Генрих IV оставил свое имя в ряду крупных военных реформаторов. Может быть, он не произвел такого великого переворота в военном искусстве, как это сделали в начале XVII в. статхаудер Республики Соединенных Провинций Мориц Нассауский и герой Тридцатилетней войны шведский король Густав II Адольф, но все же след его был довольно значительным. Герцог Александр Пармский в 1592 г., во время своего вторжения во Францию, был удивлен, увидев Генриха Бурбона скачущим на коне перед фронтом своего войска, и заметил по этому поводу: «Я ожидал увидеть генерала, а это офицер легкой кавалерии». Ближайший сподвижник короля герцог Сюлли и маршал Бирон говорили ему, что такое поведение во время битвы сопряжено с риском для жизни. Сам же Генрих считал, что, сражаясь во главе своего войска, он вселяет в сердца солдат уверенность в победе, и говорил так: «Лучше я умру с оружием в руках, чем буду жить, видя разрушенным мое королевство, и искать помощи у иноземных государств».

Он разбил кавалерию, вооруженную мечами и пистолями, на компактные эскадроны по шесть или семь рядов в глубину. Такая тактика уже использовалась с середины XVI в. в Германии, но ее эффективность была доказана Генрихом в боях при Монконтуре и Арне-ле-Дюк, и особенно в сражении при Иври, где его армия разгромила войска Католической лиги . В дополнение к тяжеловооруженной кавалерии, король успешно использовал легкую для разведки и внезапных атак на противника. Посаженные на коней аркебузиры (или карабинеры) также стали очень эффективной силой. Эти новшества в тактике конницы позволяли ему добывать победы в боях при весьма ограниченных людских и материальных ресурсах. Все это, вместе с решительностью и смелостью самого Генриха, сделало его кавалерию предметом зависти в Европе конца XVI в.

====

### ПОРЯДОК ВЫПОЛНЕНИЯ
Перепишите часть отрывка о Генрихе IV, начиная со слов «Он разбил кавалерию, вооруженную» и заканчивая словами «конца XVI в.». Везде замените «кавалерию» на «конницу».

Сохранённые записи:
====

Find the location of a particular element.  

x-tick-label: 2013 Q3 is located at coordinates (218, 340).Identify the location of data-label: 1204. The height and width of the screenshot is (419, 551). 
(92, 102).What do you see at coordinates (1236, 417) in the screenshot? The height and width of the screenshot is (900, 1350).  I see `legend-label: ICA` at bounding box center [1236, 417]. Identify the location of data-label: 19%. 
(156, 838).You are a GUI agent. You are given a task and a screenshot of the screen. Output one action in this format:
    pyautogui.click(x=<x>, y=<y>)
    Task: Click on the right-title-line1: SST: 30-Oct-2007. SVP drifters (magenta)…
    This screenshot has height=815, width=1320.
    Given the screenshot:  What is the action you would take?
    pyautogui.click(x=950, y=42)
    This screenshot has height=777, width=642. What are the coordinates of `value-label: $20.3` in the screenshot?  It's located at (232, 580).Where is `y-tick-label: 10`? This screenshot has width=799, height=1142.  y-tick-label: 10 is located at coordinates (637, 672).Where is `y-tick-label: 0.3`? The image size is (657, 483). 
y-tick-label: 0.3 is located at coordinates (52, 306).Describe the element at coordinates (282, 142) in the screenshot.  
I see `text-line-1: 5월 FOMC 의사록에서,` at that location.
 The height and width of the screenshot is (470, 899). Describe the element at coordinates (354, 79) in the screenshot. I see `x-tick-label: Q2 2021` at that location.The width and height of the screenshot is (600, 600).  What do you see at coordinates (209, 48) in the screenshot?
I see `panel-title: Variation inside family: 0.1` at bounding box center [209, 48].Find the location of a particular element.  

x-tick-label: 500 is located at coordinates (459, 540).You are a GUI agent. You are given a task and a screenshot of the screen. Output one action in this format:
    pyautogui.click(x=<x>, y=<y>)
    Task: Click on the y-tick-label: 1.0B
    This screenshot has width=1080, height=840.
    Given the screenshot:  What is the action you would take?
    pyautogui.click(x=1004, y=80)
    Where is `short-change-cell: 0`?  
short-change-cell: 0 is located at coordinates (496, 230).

====

### РЕШЕНИЕ НИЖЕ
Он разбил конницу, вооруженную мечами и пистолями, на компактные эскадроны по шесть или семь рядов в глубину. Такая тактика уже использовалась с середины XVI в. в Германии, но ее эффективность была доказана Генрихом в боях при Монконтуре и Арне-ле-Дюк, и особенно в сражении при Иври, где его армия разгромила войска Католической лиги . В дополнение к тяжеловооруженной кавалерии, король успешно использовал легкую для разведки и внезапных атак на противника. Посаженные на коней аркебузиры (или карабинеры) также стали очень эффективной силой. Эти новшества в тактике конницы позволяли ему добывать победы в боях при весьма ограниченных людских и материальных ресурсах. Все это, вместе с решительностью и смелостью самого Генриха, сделало его конницу предметом зависти в Европе конца XVI в.